Australia created plenty of jobs last year. According to figures released by the ABS, employment increased by over 300,000 in the 12 months to December, the second largest calendar increase on record.
Despite the strength in hiring, that failed to translate into similarly robust wages growth. Indeed, over the same time period, Australia’s wage price index grew by just 2.16%, the slowest rate seen since the 1990s recession.
The news for those in the private sector — the vast majority of all Australian workers — was even worse, with wages growing by a paltry 2.0%, also a record low.
Depending on where you live, and what industry you work in, some workers even saw their salary go backwards, even before inflation, according to a recent study by online employment search engine Adzuna.
It’s all a tad depressing, even if more Australians are finding a job as a consequence.
Unfortunately for those looking for a steep wage increase this year, we may not have seen the bottom for wage growth, even with the recent improvement in the job market.
The reason why?
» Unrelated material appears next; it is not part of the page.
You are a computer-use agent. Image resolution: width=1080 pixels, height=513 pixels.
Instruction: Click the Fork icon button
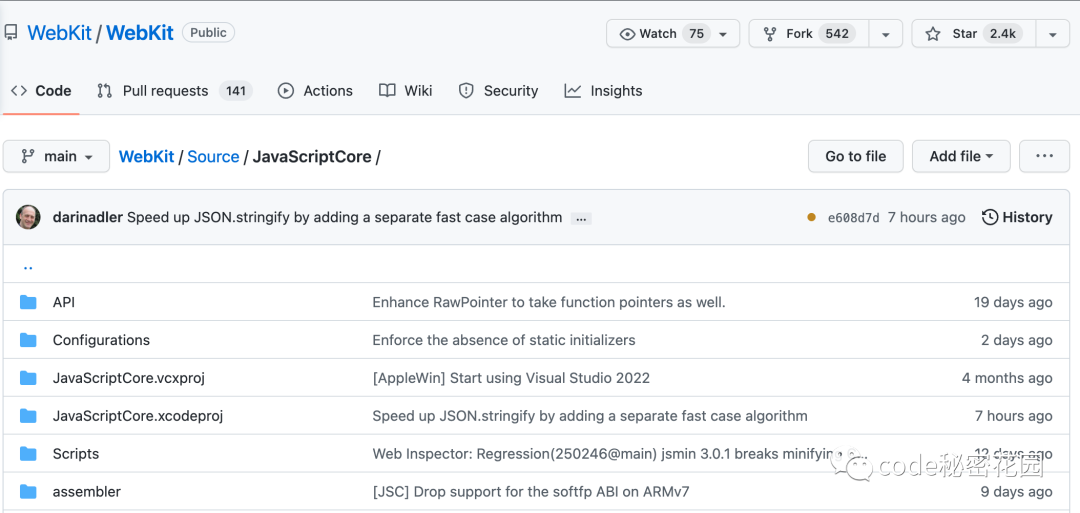(770, 34)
The weak outlook for inflation.
Joseph Capurso and Peter Dragicevich, senior currency strategists at the CBA, explain the relationship that exists between inflation expectations, the outlook for wages, consumer spending and, as a consequence of all three, economic growth.
“If expectations about future inflation decrease, employers offer smaller wage increases, employees become more accepting of those smaller wage increases and businesses are less aggressive in increasing prices,” say the pair.
“For workers, smaller wage increases, or wage cuts, reduce their income and spending below what it would have been otherwise. Faced with weaker sales, businesses may turn to cost cutting that in turn depresses other businesses sales and workers income.”
It can end up being a vicious cycle if allowed to persist, creating deflationary pressures and increasing the risk of recession. One only has to look to Japan as evidence as to what can eventuate.
The chart below, supplied by CBA, looks at the relationship between business expectations for Australian inflation, comparing the results to wage growth.
It’s more than telling.
The red line tracks the proportion of Australian businesses that expect long run inflation to be less 3% according to the NAB’s monthly business survey while the blue line represents the ABS’ wage price index. The CBA has moved the the inflation measure forward 12 months given it is seen as a forward indicator on inflation expectations.
“Businesses long run expectations for inflation is a good predictor for wage inflation and suggests Australian wage growth may decelerate even further in 2016,” say Capurso and Dragicevich.
“Together with the poor global growth outlook, the weak Australian wage outlook suggests there remains downside risks to Australian inflation, and our view that the RBA’s cash rate will not be cut further.”